--- Records to use ---
*-*-*
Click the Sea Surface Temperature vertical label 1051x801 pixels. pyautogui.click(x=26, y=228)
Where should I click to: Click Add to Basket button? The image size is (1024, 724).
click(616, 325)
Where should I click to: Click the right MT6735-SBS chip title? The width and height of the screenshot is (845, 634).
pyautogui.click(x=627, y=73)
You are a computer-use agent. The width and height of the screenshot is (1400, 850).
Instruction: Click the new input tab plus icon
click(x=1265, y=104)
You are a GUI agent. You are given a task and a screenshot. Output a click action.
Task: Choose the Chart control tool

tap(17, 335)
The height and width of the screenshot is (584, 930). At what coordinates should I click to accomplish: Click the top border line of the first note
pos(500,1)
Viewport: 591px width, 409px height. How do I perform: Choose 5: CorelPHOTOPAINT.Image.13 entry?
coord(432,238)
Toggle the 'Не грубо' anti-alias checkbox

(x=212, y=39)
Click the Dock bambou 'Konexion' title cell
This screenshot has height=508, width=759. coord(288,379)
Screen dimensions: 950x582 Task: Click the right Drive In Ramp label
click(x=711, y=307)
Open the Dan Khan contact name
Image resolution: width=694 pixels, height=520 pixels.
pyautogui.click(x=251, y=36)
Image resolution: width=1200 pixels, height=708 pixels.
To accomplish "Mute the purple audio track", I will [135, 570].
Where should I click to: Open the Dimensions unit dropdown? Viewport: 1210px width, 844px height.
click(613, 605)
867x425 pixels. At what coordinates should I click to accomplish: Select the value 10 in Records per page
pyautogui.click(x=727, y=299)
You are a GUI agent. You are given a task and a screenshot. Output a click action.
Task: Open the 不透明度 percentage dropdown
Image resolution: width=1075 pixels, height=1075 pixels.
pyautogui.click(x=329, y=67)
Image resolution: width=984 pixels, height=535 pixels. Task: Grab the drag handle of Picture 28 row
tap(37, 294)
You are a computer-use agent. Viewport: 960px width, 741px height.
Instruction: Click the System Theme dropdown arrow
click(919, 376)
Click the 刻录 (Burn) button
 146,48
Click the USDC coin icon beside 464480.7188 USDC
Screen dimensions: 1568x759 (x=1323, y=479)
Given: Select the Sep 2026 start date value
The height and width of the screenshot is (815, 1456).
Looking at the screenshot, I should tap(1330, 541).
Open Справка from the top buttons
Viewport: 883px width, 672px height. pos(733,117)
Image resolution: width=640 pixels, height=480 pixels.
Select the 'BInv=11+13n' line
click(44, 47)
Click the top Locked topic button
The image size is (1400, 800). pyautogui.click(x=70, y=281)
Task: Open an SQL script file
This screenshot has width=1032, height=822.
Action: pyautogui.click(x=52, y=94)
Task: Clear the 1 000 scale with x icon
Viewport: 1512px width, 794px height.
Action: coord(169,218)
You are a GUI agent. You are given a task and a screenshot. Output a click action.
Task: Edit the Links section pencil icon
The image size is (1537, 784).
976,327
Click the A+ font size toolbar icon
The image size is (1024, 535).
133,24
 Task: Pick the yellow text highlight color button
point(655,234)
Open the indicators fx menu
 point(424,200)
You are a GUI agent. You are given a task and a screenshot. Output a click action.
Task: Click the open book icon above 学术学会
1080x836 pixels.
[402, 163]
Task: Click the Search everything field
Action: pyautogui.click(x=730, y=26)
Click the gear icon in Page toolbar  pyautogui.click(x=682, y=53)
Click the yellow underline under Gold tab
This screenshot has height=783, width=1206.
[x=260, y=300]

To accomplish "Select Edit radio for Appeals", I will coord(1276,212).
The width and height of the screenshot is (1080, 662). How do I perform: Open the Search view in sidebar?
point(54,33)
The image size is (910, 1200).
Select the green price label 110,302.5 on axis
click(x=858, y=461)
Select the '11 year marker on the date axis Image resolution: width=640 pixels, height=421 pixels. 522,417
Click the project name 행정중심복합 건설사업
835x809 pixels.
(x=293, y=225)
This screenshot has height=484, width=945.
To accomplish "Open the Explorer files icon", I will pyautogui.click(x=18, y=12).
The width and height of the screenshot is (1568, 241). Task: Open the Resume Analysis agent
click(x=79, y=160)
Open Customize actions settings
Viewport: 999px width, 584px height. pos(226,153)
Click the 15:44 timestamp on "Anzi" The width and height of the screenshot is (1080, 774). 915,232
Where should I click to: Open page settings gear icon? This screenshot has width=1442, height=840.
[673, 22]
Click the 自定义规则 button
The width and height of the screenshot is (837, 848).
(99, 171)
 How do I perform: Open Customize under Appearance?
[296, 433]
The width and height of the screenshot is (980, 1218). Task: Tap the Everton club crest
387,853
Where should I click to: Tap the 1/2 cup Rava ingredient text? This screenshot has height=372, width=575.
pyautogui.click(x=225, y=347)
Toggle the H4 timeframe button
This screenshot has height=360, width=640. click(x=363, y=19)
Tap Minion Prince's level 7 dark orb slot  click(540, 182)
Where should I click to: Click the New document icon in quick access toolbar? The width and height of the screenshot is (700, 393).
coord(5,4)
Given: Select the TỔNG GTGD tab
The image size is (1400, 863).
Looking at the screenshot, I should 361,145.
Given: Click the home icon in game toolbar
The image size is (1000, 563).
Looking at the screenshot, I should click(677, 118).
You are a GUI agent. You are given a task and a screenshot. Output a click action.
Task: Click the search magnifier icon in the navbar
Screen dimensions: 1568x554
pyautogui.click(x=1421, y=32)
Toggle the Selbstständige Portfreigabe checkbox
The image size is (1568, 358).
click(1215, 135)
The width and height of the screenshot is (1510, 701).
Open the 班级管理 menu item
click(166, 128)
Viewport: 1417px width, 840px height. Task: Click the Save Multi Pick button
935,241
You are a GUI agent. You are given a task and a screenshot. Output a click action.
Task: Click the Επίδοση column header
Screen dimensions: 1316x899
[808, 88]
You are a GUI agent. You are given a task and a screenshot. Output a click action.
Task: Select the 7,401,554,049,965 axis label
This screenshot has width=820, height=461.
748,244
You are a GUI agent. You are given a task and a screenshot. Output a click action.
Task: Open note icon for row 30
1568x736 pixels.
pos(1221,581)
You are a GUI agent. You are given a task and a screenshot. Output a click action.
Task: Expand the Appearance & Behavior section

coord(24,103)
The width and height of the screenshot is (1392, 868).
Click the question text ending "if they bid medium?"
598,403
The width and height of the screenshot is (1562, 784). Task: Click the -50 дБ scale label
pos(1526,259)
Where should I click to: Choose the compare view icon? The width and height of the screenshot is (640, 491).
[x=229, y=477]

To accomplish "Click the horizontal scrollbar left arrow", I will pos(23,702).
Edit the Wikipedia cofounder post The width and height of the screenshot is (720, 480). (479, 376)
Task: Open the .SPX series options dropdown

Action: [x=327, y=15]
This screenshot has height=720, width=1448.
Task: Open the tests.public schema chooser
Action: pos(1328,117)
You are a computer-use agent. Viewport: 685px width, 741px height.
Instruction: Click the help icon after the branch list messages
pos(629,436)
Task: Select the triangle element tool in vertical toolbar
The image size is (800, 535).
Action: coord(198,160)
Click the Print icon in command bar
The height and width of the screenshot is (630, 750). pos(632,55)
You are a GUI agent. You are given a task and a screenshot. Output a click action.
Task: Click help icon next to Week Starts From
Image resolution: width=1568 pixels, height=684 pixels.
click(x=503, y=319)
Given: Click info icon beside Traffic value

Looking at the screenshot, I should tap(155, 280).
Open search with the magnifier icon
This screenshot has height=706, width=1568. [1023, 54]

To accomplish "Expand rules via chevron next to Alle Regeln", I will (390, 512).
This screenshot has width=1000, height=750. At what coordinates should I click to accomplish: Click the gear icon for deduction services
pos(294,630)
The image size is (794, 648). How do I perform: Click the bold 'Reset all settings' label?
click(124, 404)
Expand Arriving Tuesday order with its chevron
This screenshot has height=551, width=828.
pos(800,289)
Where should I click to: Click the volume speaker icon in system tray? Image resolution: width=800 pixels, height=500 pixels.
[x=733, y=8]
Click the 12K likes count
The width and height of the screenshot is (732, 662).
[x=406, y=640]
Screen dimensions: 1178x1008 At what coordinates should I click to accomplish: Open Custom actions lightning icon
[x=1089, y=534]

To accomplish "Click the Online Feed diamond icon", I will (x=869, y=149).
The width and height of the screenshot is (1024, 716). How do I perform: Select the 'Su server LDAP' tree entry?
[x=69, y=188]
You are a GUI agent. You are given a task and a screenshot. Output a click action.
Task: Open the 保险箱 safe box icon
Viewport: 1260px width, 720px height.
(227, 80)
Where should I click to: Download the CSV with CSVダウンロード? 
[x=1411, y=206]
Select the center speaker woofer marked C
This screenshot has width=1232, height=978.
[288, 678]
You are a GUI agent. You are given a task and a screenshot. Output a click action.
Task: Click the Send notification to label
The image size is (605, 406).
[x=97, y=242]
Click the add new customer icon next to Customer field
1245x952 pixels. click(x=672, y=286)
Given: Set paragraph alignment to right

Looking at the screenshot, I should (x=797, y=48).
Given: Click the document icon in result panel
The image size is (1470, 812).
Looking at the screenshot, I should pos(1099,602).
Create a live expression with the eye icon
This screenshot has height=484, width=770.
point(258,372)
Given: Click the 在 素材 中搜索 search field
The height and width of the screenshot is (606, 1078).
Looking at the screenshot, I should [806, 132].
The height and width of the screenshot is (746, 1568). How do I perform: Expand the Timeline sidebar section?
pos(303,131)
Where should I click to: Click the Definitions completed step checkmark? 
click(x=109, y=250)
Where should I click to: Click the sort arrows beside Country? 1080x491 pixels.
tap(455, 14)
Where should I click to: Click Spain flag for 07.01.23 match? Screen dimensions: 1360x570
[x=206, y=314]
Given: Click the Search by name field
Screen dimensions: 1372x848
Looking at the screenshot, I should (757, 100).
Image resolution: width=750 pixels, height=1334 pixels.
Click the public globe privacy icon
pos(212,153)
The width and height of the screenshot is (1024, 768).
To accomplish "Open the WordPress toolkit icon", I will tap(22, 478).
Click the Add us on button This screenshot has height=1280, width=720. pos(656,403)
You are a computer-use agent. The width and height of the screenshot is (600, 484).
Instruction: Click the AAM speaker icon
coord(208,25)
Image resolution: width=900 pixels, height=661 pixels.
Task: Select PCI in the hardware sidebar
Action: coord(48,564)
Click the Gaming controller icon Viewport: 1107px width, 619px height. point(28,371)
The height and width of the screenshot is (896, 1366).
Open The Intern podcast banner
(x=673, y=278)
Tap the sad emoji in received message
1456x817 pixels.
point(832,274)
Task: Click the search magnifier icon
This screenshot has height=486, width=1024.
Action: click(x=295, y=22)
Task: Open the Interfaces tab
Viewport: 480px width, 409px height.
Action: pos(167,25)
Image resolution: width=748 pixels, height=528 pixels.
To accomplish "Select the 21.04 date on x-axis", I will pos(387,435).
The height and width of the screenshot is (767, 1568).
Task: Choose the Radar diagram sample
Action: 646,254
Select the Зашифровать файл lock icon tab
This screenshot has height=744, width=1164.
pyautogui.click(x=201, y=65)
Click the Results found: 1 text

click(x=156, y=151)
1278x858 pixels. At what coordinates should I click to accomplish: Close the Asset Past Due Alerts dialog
*-*-*
--- Task statement ---
Looking at the data above, write out exactly the lines that start at the one containing "Where should I click to: Choose" and end at the one containing "Edit the Wikipedia"; include both and nothing beyond.

--- Expected answer ---
Where should I click to: Choose the compare view icon? The width and height of the screenshot is (640, 491).
[x=229, y=477]

To accomplish "Click the horizontal scrollbar left arrow", I will pos(23,702).
Edit the Wikipedia cofounder post The width and height of the screenshot is (720, 480). (479, 376)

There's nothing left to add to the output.